_Problem to work on_:
Nothing in the entries may be altered; copy them in full.

Pixel coordinate grounding data:
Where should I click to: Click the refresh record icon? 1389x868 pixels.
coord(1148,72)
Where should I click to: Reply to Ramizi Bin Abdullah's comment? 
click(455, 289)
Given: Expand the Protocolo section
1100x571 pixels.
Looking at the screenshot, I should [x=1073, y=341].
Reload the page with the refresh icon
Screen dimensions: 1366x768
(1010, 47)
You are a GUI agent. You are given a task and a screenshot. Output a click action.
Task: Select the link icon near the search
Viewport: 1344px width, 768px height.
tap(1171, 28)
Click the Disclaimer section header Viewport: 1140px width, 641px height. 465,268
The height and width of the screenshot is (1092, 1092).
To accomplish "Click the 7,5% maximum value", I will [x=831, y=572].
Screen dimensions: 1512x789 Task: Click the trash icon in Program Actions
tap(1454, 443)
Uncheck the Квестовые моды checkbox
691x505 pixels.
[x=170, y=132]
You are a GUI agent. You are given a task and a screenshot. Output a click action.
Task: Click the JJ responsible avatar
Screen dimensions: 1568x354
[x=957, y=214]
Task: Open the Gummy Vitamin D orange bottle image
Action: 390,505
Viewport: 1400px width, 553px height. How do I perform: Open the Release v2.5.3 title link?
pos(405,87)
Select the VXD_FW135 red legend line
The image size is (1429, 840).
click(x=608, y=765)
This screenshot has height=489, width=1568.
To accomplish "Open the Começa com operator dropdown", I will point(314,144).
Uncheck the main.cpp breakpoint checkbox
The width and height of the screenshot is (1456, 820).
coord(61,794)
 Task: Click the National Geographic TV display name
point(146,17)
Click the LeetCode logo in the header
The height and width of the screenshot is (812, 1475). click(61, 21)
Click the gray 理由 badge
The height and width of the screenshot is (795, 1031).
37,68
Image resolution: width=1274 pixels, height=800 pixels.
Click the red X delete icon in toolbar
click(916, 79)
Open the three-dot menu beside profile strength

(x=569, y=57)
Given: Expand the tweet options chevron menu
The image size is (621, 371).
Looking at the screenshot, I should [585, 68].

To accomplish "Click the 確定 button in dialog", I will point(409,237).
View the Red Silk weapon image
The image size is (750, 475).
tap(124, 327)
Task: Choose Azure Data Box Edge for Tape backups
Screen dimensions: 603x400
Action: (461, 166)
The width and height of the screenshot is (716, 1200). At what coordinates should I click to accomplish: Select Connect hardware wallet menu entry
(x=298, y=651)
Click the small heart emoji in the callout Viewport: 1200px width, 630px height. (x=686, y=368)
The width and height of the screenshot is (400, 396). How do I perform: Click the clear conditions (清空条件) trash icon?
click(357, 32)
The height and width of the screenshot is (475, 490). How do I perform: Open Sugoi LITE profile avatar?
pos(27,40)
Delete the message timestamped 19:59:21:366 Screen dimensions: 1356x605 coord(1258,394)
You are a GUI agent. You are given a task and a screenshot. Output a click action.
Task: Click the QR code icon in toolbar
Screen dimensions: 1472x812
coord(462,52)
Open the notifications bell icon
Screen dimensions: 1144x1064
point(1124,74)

_Answer_:
Where should I click to: Click the refresh record icon? 1389x868 pixels.
coord(1148,72)
Where should I click to: Reply to Ramizi Bin Abdullah's comment? 
click(455, 289)
Given: Expand the Protocolo section
1100x571 pixels.
Looking at the screenshot, I should [x=1073, y=341].
Reload the page with the refresh icon
Screen dimensions: 1366x768
(1010, 47)
You are a GUI agent. You are given a task and a screenshot. Output a click action.
Task: Select the link icon near the search
Viewport: 1344px width, 768px height.
tap(1171, 28)
Click the Disclaimer section header Viewport: 1140px width, 641px height. 465,268
The height and width of the screenshot is (1092, 1092).
To accomplish "Click the 7,5% maximum value", I will [x=831, y=572].
Screen dimensions: 1512x789 Task: Click the trash icon in Program Actions
tap(1454, 443)
Uncheck the Квестовые моды checkbox
691x505 pixels.
[x=170, y=132]
You are a GUI agent. You are given a task and a screenshot. Output a click action.
Task: Click the JJ responsible avatar
Screen dimensions: 1568x354
[x=957, y=214]
Task: Open the Gummy Vitamin D orange bottle image
Action: 390,505
Viewport: 1400px width, 553px height. How do I perform: Open the Release v2.5.3 title link?
pos(405,87)
Select the VXD_FW135 red legend line
The image size is (1429, 840).
click(x=608, y=765)
This screenshot has height=489, width=1568.
To accomplish "Open the Começa com operator dropdown", I will point(314,144).
Uncheck the main.cpp breakpoint checkbox
The width and height of the screenshot is (1456, 820).
coord(61,794)
 Task: Click the National Geographic TV display name
point(146,17)
Click the LeetCode logo in the header
The height and width of the screenshot is (812, 1475). click(61, 21)
Click the gray 理由 badge
The height and width of the screenshot is (795, 1031).
37,68
Image resolution: width=1274 pixels, height=800 pixels.
Click the red X delete icon in toolbar
click(916, 79)
Open the three-dot menu beside profile strength

(x=569, y=57)
Given: Expand the tweet options chevron menu
The image size is (621, 371).
Looking at the screenshot, I should [585, 68].

To accomplish "Click the 確定 button in dialog", I will point(409,237).
View the Red Silk weapon image
The image size is (750, 475).
tap(124, 327)
Task: Choose Azure Data Box Edge for Tape backups
Screen dimensions: 603x400
Action: (461, 166)
The width and height of the screenshot is (716, 1200). At what coordinates should I click to accomplish: Select Connect hardware wallet menu entry
(x=298, y=651)
Click the small heart emoji in the callout Viewport: 1200px width, 630px height. (x=686, y=368)
The width and height of the screenshot is (400, 396). How do I perform: Click the clear conditions (清空条件) trash icon?
click(357, 32)
The height and width of the screenshot is (475, 490). How do I perform: Open Sugoi LITE profile avatar?
pos(27,40)
Delete the message timestamped 19:59:21:366 Screen dimensions: 1356x605 coord(1258,394)
You are a GUI agent. You are given a task and a screenshot. Output a click action.
Task: Click the QR code icon in toolbar
Screen dimensions: 1472x812
coord(462,52)
Open the notifications bell icon
Screen dimensions: 1144x1064
point(1124,74)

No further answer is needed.